Nasza Loteria SR - pasek na kartach artykułów

Mikołaj pod wyrwij groszem w Gminnym Ośrodku Kultury, Sportu i Turystyki w Korycinie

Martyna Tochwin [email protected] tel. 85 711 22 87
Prawdziwym majstersztykiem była replika pucharu mistrzostw świata  w piłce nożnej z piłką z sera korycińskiego zrobiona przez Grażynę i Sławka Szamreto - mówi Paweł Żuk.
Prawdziwym majstersztykiem była replika pucharu mistrzostw świata w piłce nożnej z piłką z sera korycińskiego zrobiona przez Grażynę i Sławka Szamreto - mówi Paweł Żuk. Wojciech Wojtkielewicz
"Mikołaj pod wyrwij groszem" - pod takim hasłem w Gminnym Ośrodku Kultury, Sportu i Turystyki w Korycinie odbyła się impreza. Wyjątkowo, tym razem Mikołaj nie wręczał prezentów, ale zbierał pieniądze na zimowy wyjazd w góry dla dzieci.

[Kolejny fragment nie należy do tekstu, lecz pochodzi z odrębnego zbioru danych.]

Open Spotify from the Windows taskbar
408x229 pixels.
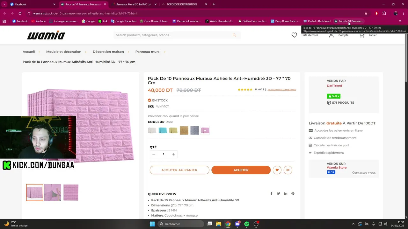click(247, 224)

W sumie z aukcji mikołajkowej zebraliśmy 4900 zł. Z rodzicami uzgodniliśmy, że część dzieci pojedzie na ferie zimowe w góry a druga połowa na wakacje nad morze - mówi Paweł Żuk, dyrektor Gminnego Ośrodka Kultury, Sportu i Rekreacji w Korycinie.

To efekt mikołajkowej imprezy. Dzięki niej już po raz trzeci dzieci z gminy wyjadą na obóz.

- Nasze dwie poprzednie akcje to "Aukcja na sportowo", która dofinansowała wyjazd dzieciaków w góry do malowniczo położonego Korbielowa oraz "Wakacyjna rewia mody", dzięki której dzieci wypoczywały latem nad augustowskim jeziorem - wylicza Paweł Żuk.

Głównym punktem imprezy była licytacja gadżetów i podarunków ofiarowanych przez sponsorów. Brali w niej udział wszyscy. Zadbały o to elfy, które witając gości już na progu wręczały każdemu numerek potrzebny do licytacji. Od samego początku było widać, że uczestnicy będą hojni dla dzieci marzących o wyjeździe.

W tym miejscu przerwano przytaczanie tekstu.